R.sub.s=(N/N.sub.R).sup.c,

wherein N represents the number of thermal load cycles to crack initiation with a specific load cycle amplitude and load cycle time, N.sub.R represents the number of reference thermal load cycles to crack initiation, R.sub.s is a strain ratio which is determined as a function of the combined load cycle factor, and c is the fatigue ductility exponent or Coffin-Manson exponent, which is a material specific parameter, which may also depend on the absolute temperature of the material. In a following step 300 a correlation function between, for instance, the strain ratio and the combined load cycle factor is developed. Such, the strain factor may be represented as R.sub.s=R.sub.s (X), wherein X is the combined load cycle factor.

[0038] It is noted that steps 100 through 300 are generally performed off-line. The following steps will be performed on-line, while an engine is running. Thus, the exemplarily shown method may be considered as comprising two modules, an off-line module 1000 and an on-line module 2000. In the on-line module, in a first step 400 of the on-line module 2000, a temperature of the engine component is measured. Based upon consecutive temperature measurements of the component material temperature, as lined out above, in step 500 a decision is taken whether a thermal load cycle was initiated, and whether said thermal load cycle is completed, or not. If no thermal load cycle was completed, steps 400 and 500 will be repeated. If a thermal load cycle was completed, the combined load cycle factor will be calculated in step 600 based upon the measured load cycle amplitude and load cycle time. Further, in step 600 the strain factor and subsequently the load cycle count factor for the load cycle are computed. In step 700, all load cycle count factors during the lifetime of the engine component are summed up and constitute a cumulated load cycle consumption. In step 800, it is verified whether the cumulated load cycle consumption is larger than the reference number of thermal load cycles, which equals the number of reference thermal load cycles until a crack is initiated. If this is not the case, the on-line module 2000 starts again at step 400. If the cumulated load cycle consumption is larger than the reference number of thermal load cycles, an event or warning may be generated in step 900. The on-line module starts again at step 400. It is appreciated that step 900 may be initiated before the cumulative load cycle consumption actually reaches the reference number of thermal load cycles, such that a power plant operator might schedule a plant outage well before an actual damage occurs.

[0039] FIGS. 2 and 3 depict the correlation between the strain ratio R.sub.s and the combined load cycle factor X for two exemplary engine components. The data points show the results from numerical simulations, while the lines represent the function applied as a correlation in step 600 above. As is seen, an excellent fit of the simulation points and the correlation function results with a third order polynomial. As is furthermore seen, even with a first order polynomial a fairly good fit would be achieved. As is apparent, the correlation varies with different engine component geometries, but fits excellent for a given engine component.

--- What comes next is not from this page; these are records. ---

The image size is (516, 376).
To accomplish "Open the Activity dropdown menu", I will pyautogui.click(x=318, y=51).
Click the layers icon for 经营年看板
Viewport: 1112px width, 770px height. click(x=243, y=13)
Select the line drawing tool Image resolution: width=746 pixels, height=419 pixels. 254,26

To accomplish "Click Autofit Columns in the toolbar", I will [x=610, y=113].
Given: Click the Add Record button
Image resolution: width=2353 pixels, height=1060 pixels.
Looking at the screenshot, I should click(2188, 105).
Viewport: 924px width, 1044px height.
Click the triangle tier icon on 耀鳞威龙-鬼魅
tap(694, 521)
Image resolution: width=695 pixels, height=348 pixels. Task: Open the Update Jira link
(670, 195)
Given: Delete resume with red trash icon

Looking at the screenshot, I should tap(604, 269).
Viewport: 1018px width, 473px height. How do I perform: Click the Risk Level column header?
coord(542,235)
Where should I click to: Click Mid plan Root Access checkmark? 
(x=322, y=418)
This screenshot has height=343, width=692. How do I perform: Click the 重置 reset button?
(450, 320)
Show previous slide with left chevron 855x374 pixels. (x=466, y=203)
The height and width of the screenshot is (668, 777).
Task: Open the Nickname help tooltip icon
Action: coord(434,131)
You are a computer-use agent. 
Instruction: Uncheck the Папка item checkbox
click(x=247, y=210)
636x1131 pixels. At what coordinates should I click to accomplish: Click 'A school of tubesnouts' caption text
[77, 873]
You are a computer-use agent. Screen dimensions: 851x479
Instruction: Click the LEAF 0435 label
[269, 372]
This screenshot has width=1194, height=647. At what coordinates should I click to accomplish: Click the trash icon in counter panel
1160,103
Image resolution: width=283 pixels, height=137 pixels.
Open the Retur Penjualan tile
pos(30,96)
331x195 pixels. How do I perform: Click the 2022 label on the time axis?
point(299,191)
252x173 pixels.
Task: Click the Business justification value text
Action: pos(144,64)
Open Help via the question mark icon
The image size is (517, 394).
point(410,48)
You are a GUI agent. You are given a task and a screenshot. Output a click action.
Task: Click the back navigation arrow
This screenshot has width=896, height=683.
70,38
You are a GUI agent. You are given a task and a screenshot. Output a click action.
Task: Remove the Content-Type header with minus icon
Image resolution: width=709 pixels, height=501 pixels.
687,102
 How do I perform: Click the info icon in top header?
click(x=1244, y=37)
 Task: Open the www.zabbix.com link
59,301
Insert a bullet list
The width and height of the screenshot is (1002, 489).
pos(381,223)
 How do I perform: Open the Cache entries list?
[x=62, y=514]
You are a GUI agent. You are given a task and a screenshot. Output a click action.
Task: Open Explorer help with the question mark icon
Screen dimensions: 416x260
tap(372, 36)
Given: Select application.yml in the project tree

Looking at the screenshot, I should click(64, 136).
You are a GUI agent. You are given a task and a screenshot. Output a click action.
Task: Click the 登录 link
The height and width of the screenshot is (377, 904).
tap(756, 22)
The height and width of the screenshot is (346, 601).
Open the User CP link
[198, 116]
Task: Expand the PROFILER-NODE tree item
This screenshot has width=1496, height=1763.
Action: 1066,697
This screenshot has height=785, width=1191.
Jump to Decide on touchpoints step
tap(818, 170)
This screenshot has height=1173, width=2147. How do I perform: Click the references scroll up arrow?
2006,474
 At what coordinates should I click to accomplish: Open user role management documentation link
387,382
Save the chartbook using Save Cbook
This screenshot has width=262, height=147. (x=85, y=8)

[0040] While the subject matter of the disclosure has been explained by means of exemplary embodiments, it is understood that these are in no way intended to limit the scope of the claimed invention. It will be appreciated that the claims cover embodiments not explicitly shown or disclosed herein, and embodiments deviating from those disclosed in the exemplary modes of carrying out the teaching of the present disclosure will still be covered by the claims.